Nuestro departamento tenía una amplia sala de estar, con un sofá y sus dos sillones de un cuerpo en el centro, sobre la alfombra peluda, enfrentando la pared que lindaba con el pasillo, donde colgaba la televisión, con los parlantes en el suelo a cada lado. Y de ahí venía la música, que para peor era reggaetón.
Al otro lado de la sala, varios pasos más allá del sofá, estaba la barra del desayunador, que separaba ese ambiente de la cocina abierta y el comedor, alineados a lo largo de la pared que daba al exterior del edificio.
Desde el umbral, y hasta donde alcanzaba la vista, la sala, el comedor y la cocina eran un desastre absoluto de botellas y latas vacías, ropa usada, bolsas y cajas de comida de delivery, platos, vasos y cubiertos sucios.
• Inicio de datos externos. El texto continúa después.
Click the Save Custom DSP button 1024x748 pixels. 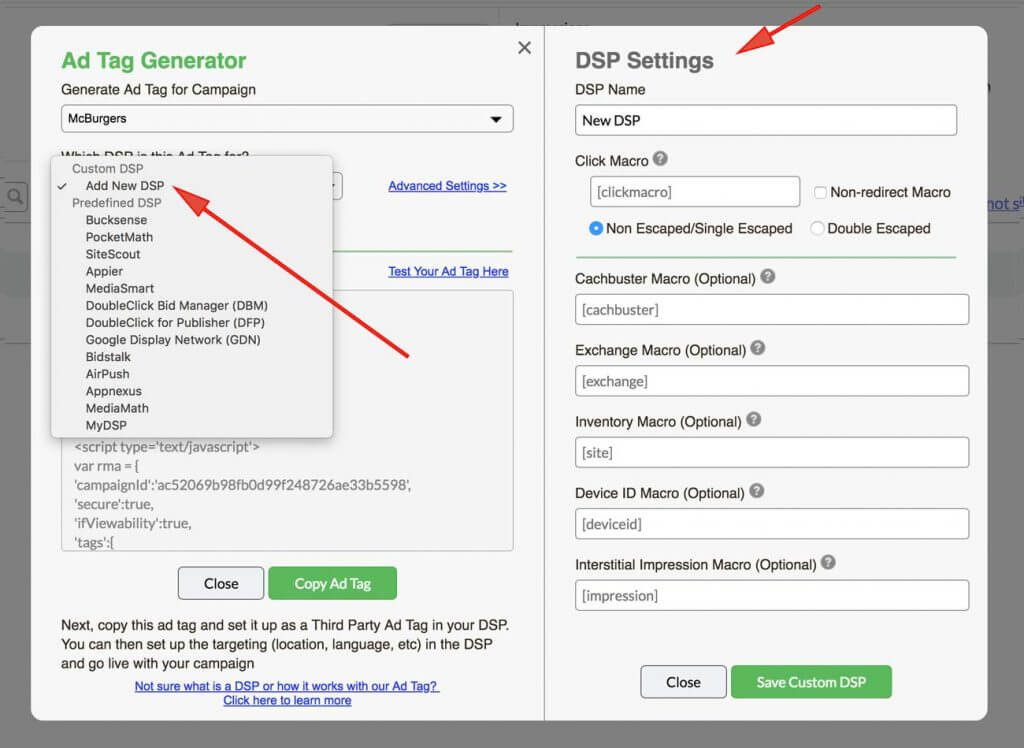(811, 682)
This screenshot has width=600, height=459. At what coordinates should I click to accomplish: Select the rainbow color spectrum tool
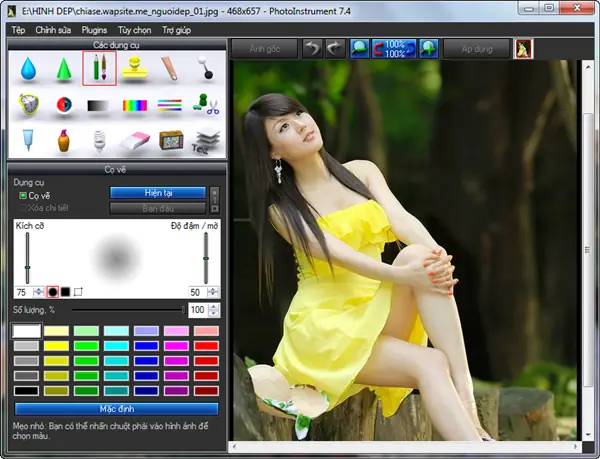pos(135,105)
Las ventanas estaban cerradas y el aire apestaba a comida, cerveza, vino y marihuana.
Sabía que Dylan planeaba invitar a dos o tres amigos para una noche gamer, pero aquello era demasiado.
Apreté los dientes cruzando la sala en diagonal hacia la mesita de café entre los sillones, donde rescaté el remoto de la televisión bajo envoltorios de hamburguesas manchados de mayonesa y grasa. Apagué la música gruñendo y rezongando.
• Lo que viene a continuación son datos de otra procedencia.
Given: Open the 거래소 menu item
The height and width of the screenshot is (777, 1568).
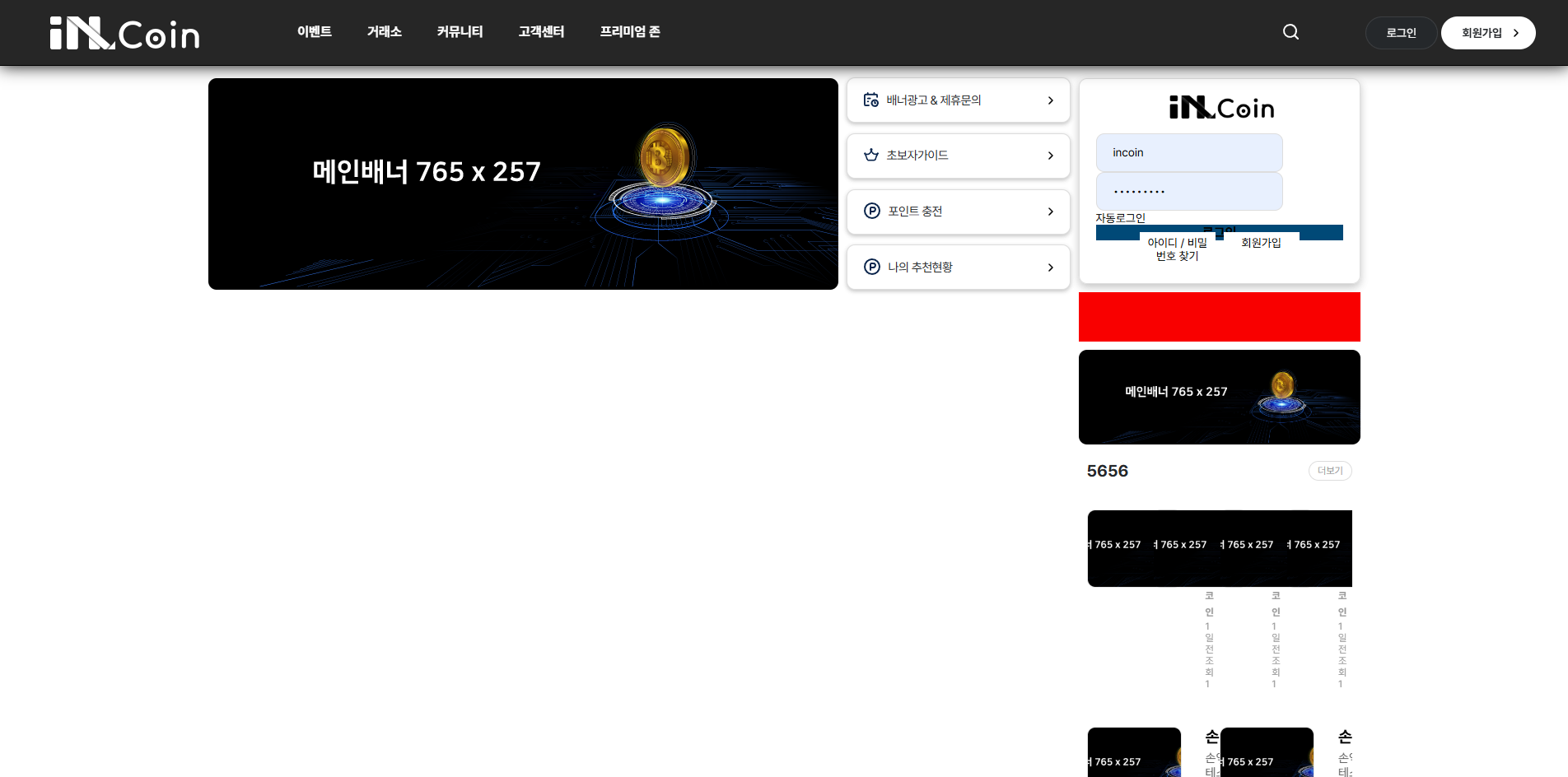Looking at the screenshot, I should tap(385, 32).
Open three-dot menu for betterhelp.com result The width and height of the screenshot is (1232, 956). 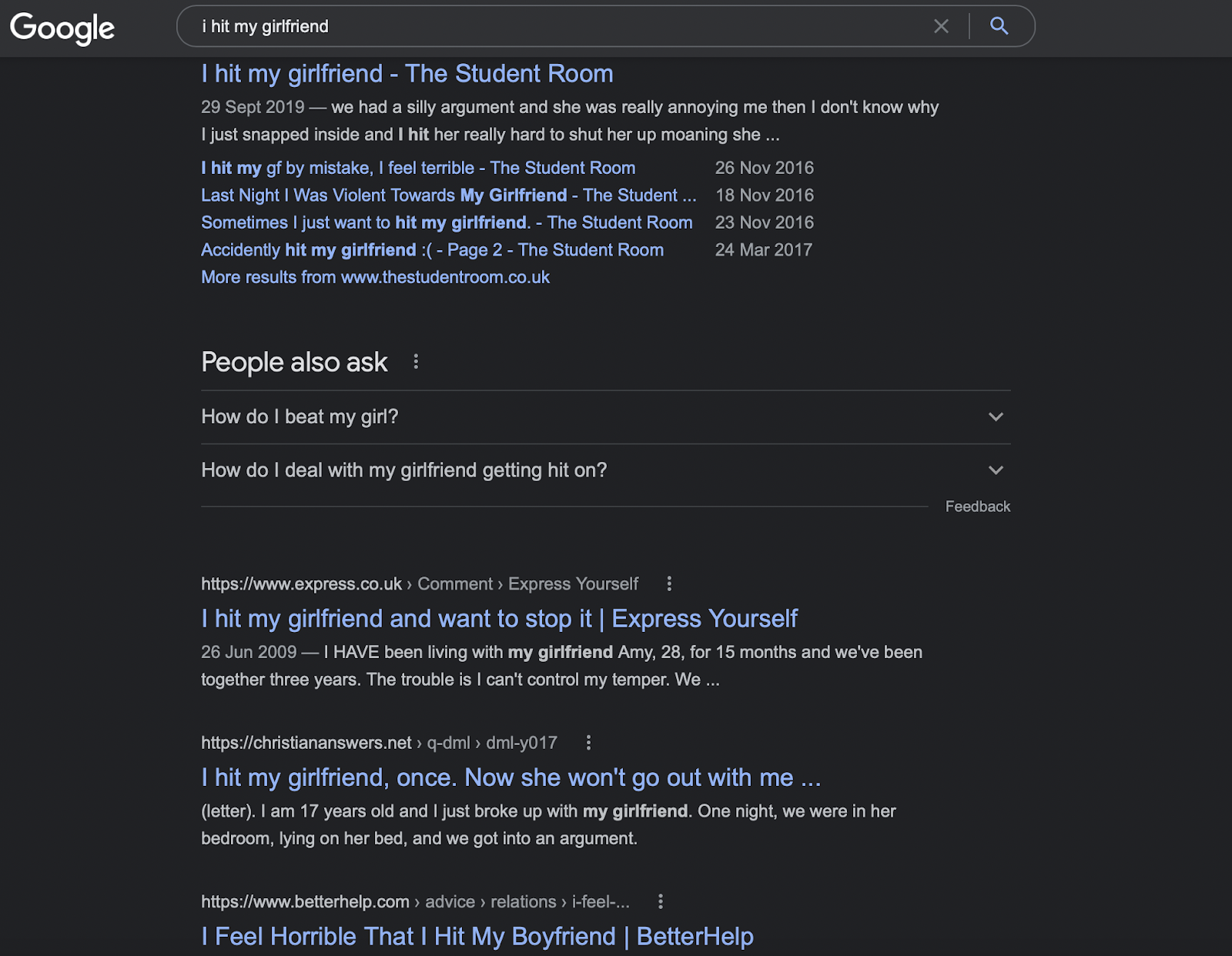click(661, 901)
Entonces pasé entre el sofá y la barra hacia el único dormitorio del departamento, otro ambiente amplio donde además de nuestra cama, sobraba espacio para otro sofá, el ropero y nuestros aparatos de ejercicios, una miniestación de pesas y la bicicleta fija.
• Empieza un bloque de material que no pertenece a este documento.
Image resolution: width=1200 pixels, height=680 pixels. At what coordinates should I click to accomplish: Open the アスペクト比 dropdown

El olor a encierro pareció golpearme la cara cuando abrí la puerta. Marco, el mejor amigo de Dylan, dormía desnudo en el sofá, apenas cubierto con una sábana, un brazo cruzado sobre los ojos y la boca abierta. La cama estaba revuelta como si la hubieran usado para un match de luchadores de sumo.
Desde el baño llegaba el sonido de la ducha, y hacía allí me dirigí a paso de carga. Vivir con Dylan siempre era un poco como vivir con un niño. Teníamos una señora que venía dos veces por semana a ayudarnos a mantener el apartamento. Pero acostumbrado a que su madre siempre fuera atrás de él limpiando su desorden, a veces tenía que recordarle que yo no era su sirvienta, y que si le gustaba la casa impecable, él tenía que hacer su parte.
Entré al baño sin llamar. Dylan ni se mosqueó. Se volvió hacia mí al otro lado de la mampara de la ducha, la cabeza cubierta de espuma que rascaba vigorosamente, y me recibió con una gran sonrisa.
—¡Vera, amor! La comida llega en diez minutos.
—Entonces tienes diez minutos para limpiar el comedor. Y despachar a Marco. Sabes que los fines de semana me gusta estar tranquila.
Mi tono surtió efecto. Asintió con expresión compungida y metió la cabeza bajo la ducha para enjuagarse apurado. Y por supuesto que eso bastó para que se me pasara el enojo, que dejó lugar para que la culpa regresara a la velocidad de la luz.
Abrí las cortinas y las ventanas, dejando que la luz despertara a Marco, y volví a la sala con un suspiro. Como para desahogar mi inquietud, busqué una de esas bolsas de residuos grandes como para guardar cadáveres y empecé a limpiar la barra, cosa que al menos tuviéramos dónde apoyar la comida cuando llegara.
Cuando comencé con el comedor, escuché a Dylan hablando con Marco en el dormitorio. Emergieron poco después, Dylan bien despierto y sonriente, vestido con ropa limpia. Marco con la ropa arrugada, el pelo revuelo y los ojos más cerrados que abiertos. Me saludó con un cabeceo de camino a la puerta.
En ese momento le llegó a Dylan la notificación de que el delivery había llegado, así que bajó con su amigo y volvió con una gran bolsa de papel que olía para darle hambre a un muerto.
Yo ya había puesto la mesa para los dos, y nos sentamos listos para devorar cuanto saliera de esa bolsa.
—¿Y qué tal la fiesta? —preguntó, tendiéndome una bandeja sellada con pastas y croquetas de carne bajo una generosa capa de salsa.
Lo enfrenté sintiendo el calor que me encendía las mejillas.
—Bi-bien —murmuré, bajando la vista tan pronto tuve la bandeja en mis manos.
—Tranquila, amor, no que me vaya a enojar porque saliste sola y te pasaste de copas, ¿no? Como si yo fuera un santo.